(WHAT THIS TASK INVOLVES) Transcribe every line of the records verbatim.

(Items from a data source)
=== Begin Enclosure ===
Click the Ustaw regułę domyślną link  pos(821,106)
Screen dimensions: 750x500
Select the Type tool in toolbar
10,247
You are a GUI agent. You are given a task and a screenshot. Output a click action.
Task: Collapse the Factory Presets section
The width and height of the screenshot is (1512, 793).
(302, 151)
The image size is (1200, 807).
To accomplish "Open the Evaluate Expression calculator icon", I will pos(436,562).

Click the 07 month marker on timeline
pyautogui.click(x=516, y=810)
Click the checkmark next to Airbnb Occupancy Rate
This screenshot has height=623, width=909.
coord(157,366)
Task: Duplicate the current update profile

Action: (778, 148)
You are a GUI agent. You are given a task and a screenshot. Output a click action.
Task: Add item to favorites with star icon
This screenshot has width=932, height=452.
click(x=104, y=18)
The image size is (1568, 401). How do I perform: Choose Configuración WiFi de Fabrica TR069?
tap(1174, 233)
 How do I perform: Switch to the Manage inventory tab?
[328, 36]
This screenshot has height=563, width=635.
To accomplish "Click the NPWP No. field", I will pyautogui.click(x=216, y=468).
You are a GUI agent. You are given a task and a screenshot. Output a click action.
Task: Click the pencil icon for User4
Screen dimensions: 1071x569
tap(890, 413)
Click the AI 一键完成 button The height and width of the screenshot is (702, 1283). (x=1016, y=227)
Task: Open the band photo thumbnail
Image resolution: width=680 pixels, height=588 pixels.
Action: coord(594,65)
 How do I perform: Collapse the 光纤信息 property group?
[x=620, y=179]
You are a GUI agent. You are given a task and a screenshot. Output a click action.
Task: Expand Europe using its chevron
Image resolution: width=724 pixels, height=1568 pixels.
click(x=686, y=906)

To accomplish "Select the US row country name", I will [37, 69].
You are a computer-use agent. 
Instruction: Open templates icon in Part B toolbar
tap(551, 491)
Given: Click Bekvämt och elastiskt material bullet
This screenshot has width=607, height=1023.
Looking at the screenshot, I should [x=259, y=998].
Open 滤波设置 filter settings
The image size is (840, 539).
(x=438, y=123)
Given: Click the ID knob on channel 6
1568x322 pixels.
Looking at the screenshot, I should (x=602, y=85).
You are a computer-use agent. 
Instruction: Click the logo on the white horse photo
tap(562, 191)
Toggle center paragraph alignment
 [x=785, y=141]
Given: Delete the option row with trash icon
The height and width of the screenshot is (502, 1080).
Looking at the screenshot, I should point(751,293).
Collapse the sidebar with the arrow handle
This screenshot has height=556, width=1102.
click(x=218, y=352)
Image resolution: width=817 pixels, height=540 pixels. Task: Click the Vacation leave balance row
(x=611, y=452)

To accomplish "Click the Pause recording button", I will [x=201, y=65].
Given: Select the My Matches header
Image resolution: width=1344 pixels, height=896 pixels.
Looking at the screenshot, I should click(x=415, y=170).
=== End Enclosure ===
(RESULT)
Click the Ustaw regułę domyślną link  pos(821,106)
Screen dimensions: 750x500
Select the Type tool in toolbar
10,247
You are a GUI agent. You are given a task and a screenshot. Output a click action.
Task: Collapse the Factory Presets section
The width and height of the screenshot is (1512, 793).
(302, 151)
The image size is (1200, 807).
To accomplish "Open the Evaluate Expression calculator icon", I will pos(436,562).

Click the 07 month marker on timeline
pyautogui.click(x=516, y=810)
Click the checkmark next to Airbnb Occupancy Rate
This screenshot has height=623, width=909.
coord(157,366)
Task: Duplicate the current update profile

Action: (778, 148)
You are a GUI agent. You are given a task and a screenshot. Output a click action.
Task: Add item to favorites with star icon
This screenshot has width=932, height=452.
click(x=104, y=18)
The image size is (1568, 401). How do I perform: Choose Configuración WiFi de Fabrica TR069?
tap(1174, 233)
 How do I perform: Switch to the Manage inventory tab?
[328, 36]
This screenshot has height=563, width=635.
To accomplish "Click the NPWP No. field", I will pyautogui.click(x=216, y=468).
You are a GUI agent. You are given a task and a screenshot. Output a click action.
Task: Click the pencil icon for User4
Screen dimensions: 1071x569
tap(890, 413)
Click the AI 一键完成 button The height and width of the screenshot is (702, 1283). (x=1016, y=227)
Task: Open the band photo thumbnail
Image resolution: width=680 pixels, height=588 pixels.
Action: coord(594,65)
 How do I perform: Collapse the 光纤信息 property group?
[x=620, y=179]
You are a GUI agent. You are given a task and a screenshot. Output a click action.
Task: Expand Europe using its chevron
Image resolution: width=724 pixels, height=1568 pixels.
click(x=686, y=906)

To accomplish "Select the US row country name", I will [37, 69].
You are a computer-use agent. 
Instruction: Open templates icon in Part B toolbar
tap(551, 491)
Given: Click Bekvämt och elastiskt material bullet
This screenshot has width=607, height=1023.
Looking at the screenshot, I should [x=259, y=998].
Open 滤波设置 filter settings
The image size is (840, 539).
(x=438, y=123)
Given: Click the ID knob on channel 6
1568x322 pixels.
Looking at the screenshot, I should (x=602, y=85).
You are a computer-use agent. 
Instruction: Click the logo on the white horse photo
tap(562, 191)
Toggle center paragraph alignment
 [x=785, y=141]
Given: Delete the option row with trash icon
The height and width of the screenshot is (502, 1080).
Looking at the screenshot, I should point(751,293).
Collapse the sidebar with the arrow handle
This screenshot has height=556, width=1102.
click(x=218, y=352)
Image resolution: width=817 pixels, height=540 pixels. Task: Click the Vacation leave balance row
(x=611, y=452)

To accomplish "Click the Pause recording button", I will [x=201, y=65].
Given: Select the My Matches header
Image resolution: width=1344 pixels, height=896 pixels.
Looking at the screenshot, I should click(x=415, y=170).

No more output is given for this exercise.